Per Romina Zanon questo progetto fotografico si è rivelato anche un'esperienza importante di ascolto e di relazione, in cui le immagini hanno saputo generare riconoscimento reciproco e attivare forme di empatia che eccedono la dimensione estetica. In questa mostra la fotografia, infatti, non agisce solo come strumento narrativo, ma anche come pratica capace di favorire consapevolezza, autodeterminazione e nuove forme di partecipazione alla vita relazionale.
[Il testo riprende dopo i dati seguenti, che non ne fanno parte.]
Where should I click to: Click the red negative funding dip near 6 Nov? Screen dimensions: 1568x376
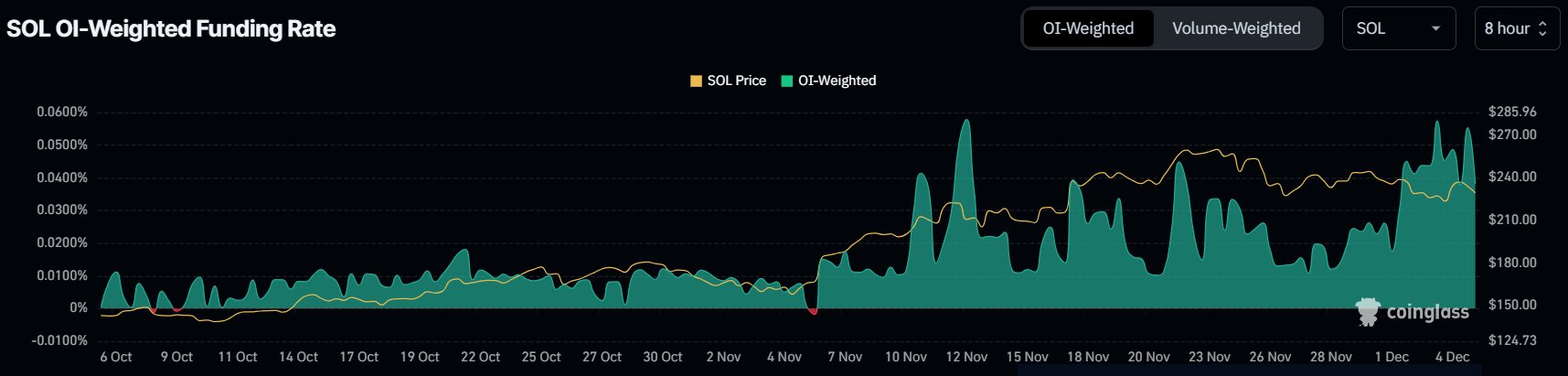[x=813, y=312]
Attraverso le immagini e i testi autobiografici che accompagnano il percorso espositivo, Federica ha potuto rielaborare il proprio vissuto, trasformando un'esperienza privata in uno spazio di condivisione collettiva, interrogando la resilienza femminile, non come semplice capacità di resistere, ma come processo complesso, fatto di fratture, adattamenti e inattese aperture.
La mostra, realizzata con il Patrocinio del Comune di Predaia, è a ingresso libero e visitabile il
venerdì dalle 9 alle 12 e dalle 16 alle 18 e durante le
giornate di apertura di Palazzo Assessorile, rivolgendosi alle custodi.
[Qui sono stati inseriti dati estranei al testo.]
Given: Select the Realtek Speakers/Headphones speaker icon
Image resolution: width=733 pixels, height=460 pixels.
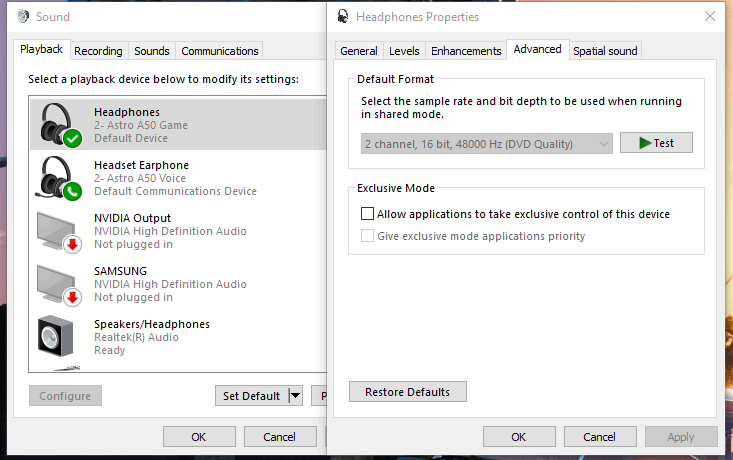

Tanti gli appuntamenti correlati in programma a
BatibōiLAB, in Piazza Cesare Battisti: laboratori gratuiti per tutte le età, a cura dell’atelierista della cooperativa Isa Nebl. Il 4 e 31 luglio e il 4 settembre ci sarà “Cuori fuori”, per creare insieme una costellazione di cuori con materiali spaziali. Il 10 luglio, il 14 agosto e l’11 settembre “Caro amico mi scrivo”, per costruire cartoline di ritagli, sogni, desideri e possibilità. Il 17 luglio, il 28 agosto e il 25 settembre “Autoritratto senza volto”, laboratori di fotografia creativa per dire chi sei, senza dire chi sei. Il 24 luglio, 21 agosto e il 18 settembre “Il mio set fotografico”: piccole scene per grandi immaginazioni. Questi appuntamenti si svolgono dalle 16 alle 18, la prenotazione è obbligatoria.
Appuntamento speciale mercoledì 2 settembre, dalle 9.30 alle 12.30, con un laboratorio di photocollage dal titolo “SupeEroi_SuperEroine”, per trasformarsi in personaggi immaginari. A cura della fotografa Zanon.